Un spécialiste des coups francs

Khazri est un créateur, capable de jouer partout sur la ligne d'attaque. Pendant sa carrière, il a joué sur les deux ailes ou en soutien de l'attaquant. C'était le cas avec la Tunisie version Leekens. «Je l'utilisais plutôt à droite ou à gauche, je lui laissais beaucoup de liberté dans un 3-4-3. Ils permutaient avec ses coéquipiers, il avait un rôle de créateur», décrit le coach. Mais depuis deux ans, il a pris place en pointe, suite à un choix de Sabri Lamouchi. Brillante idée, puisque ses statistiques ont explosé. De toute sa palette et de tout son talent, c'est son adresse sur les coups francs qui marque le plus les esprits en Tunisie.

«Quand il s'apprête à tirer un coup franc, il se passe quelque chose de spécial. Tout le monde sent qu'il peut marquer. 8 fois sur 10 c'est dedans, il peut mettre la balle où il veut, rigole Leekens. Dès ses débuts, il était perçu comme un spécialiste des coups francs, c'est un joueur qui sait varier ses frappes de balle, premier poteau, deuxième poteau, il a une frappe spéciale qui retombe juste derrière le mur... Il peut la mettre en force, brossée, il sait tout faire. En qualification pour la CAN 2015, il en avait inscrit un splendide lors d'une victoire 2-1 contre l'Egypte, je m'en souviens comme si c'était hier...» «Il est monté en puissance, il est devenu l'une des armes redoutables de l'équipe nationale, confirme Ben Rhouma. Son génie sur les coups de pieds arrêtés l'a beaucoup aidé auprès de ses coéquipiers et auprès des supporters pour qu'il devienne une star dans le pays

«Tout le monde l'aime bien, c'est un grand déconneur»

Là encore, Khazri met tout le monde d'accord. Sa profonde gentillesse et sa personnalité très attachante ont touché tous ceux qui l'ont côtoyé. «J'ai connu Wahbi quand il est arrivé très tôt en équipe nationale, je suis aussi franco-tunisien, on était très souvent ensemble. Malgré sa belle carrière, il n'a jamais pris la grosse tête, il n'a jamais changé, c'est très appréciable», insiste Ragued. Leekens partage son opinion et se souvient de ses années tunisiennes : «c'est un joueur que j'admire beaucoup. C'est un être humain fantastique, très gentil, toujours correct et positif. Il était bien dans le groupe, il avait un rôle de meneur».
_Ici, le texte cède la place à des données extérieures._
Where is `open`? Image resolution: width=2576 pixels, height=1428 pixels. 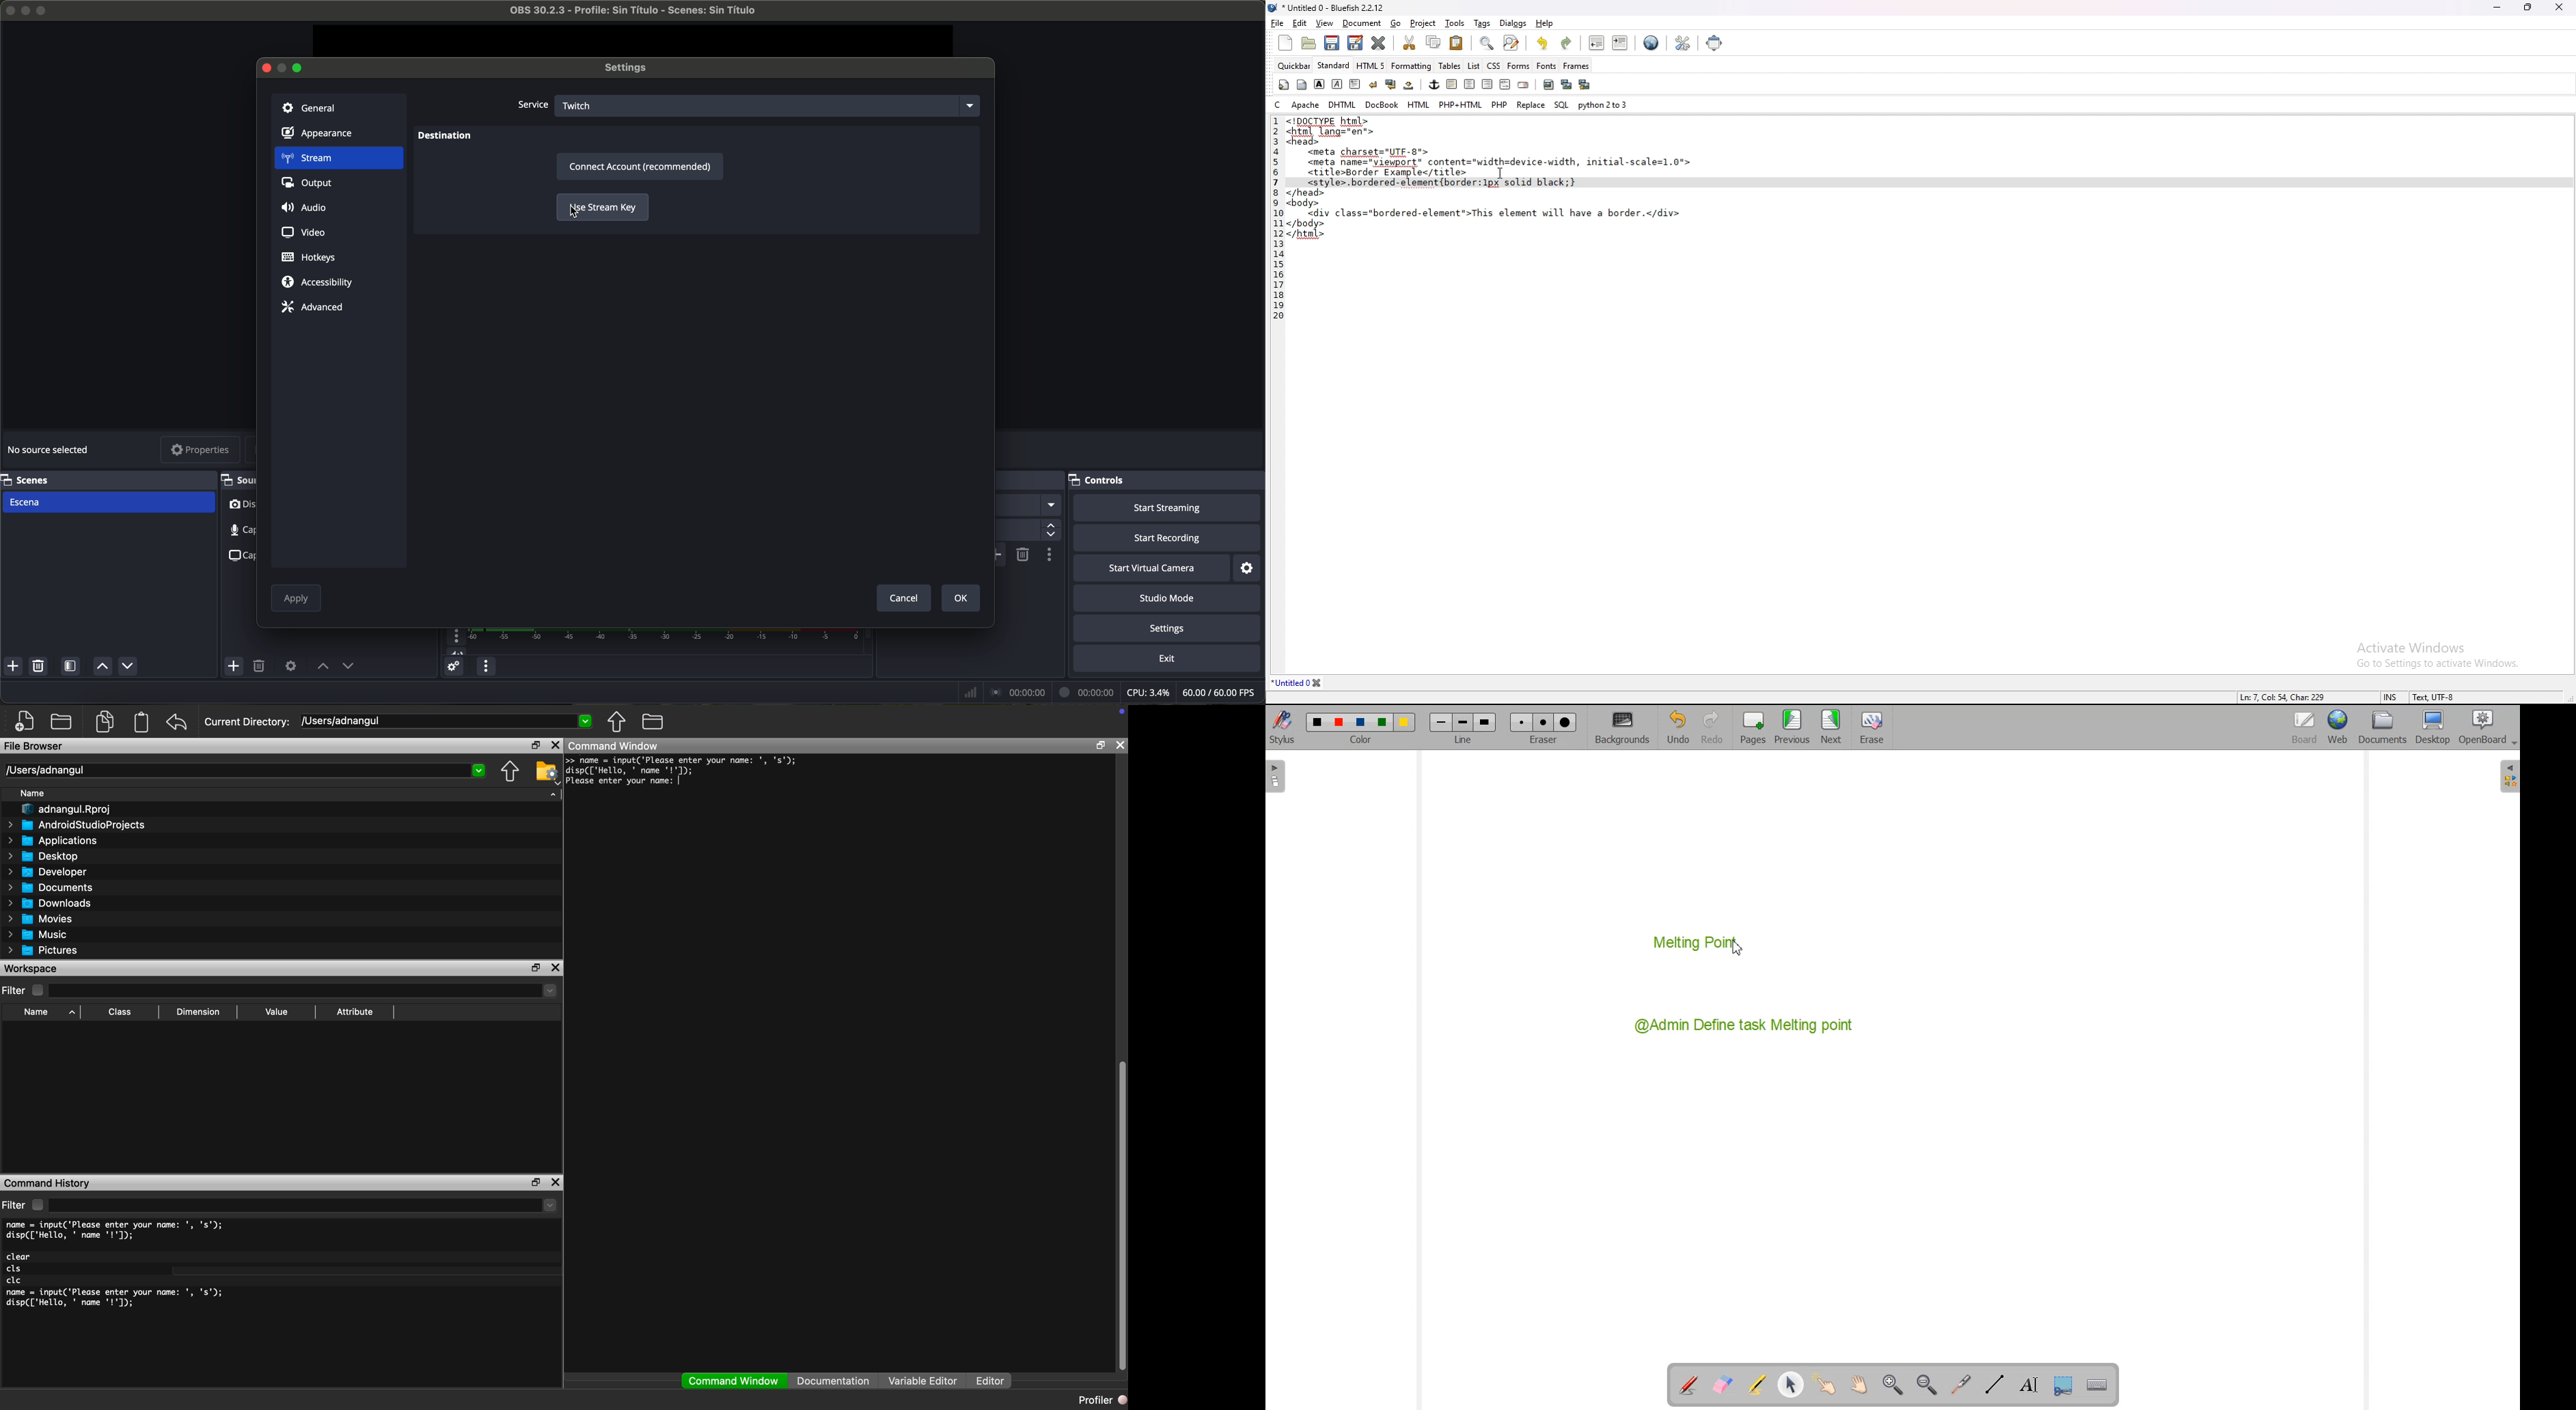 open is located at coordinates (1311, 44).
Explosif sur le terrain, timide dans la vie, Khazri est un ambianceur, dans le vestiaire. «C'est une personne très attachante dans un groupe, il est toujours en train de faire des blagues, c'est le premier à déconner dans les parties de PlayStation, de cartes ou autre, tout le monde l'aime bien, c'est un grand déconneur», ajoute Ragued. Troisième meilleur buteur de tous les temps de sa sélection, Khazri a l'occasion d'écrire une nouvelle page de son histoire lors de cette CAN 2019. Après sa mauvaise prestation contre l'Angola, il devra réagir vendredi lors du second match de la compétition, face à d'autres aigles, ceux du Mali.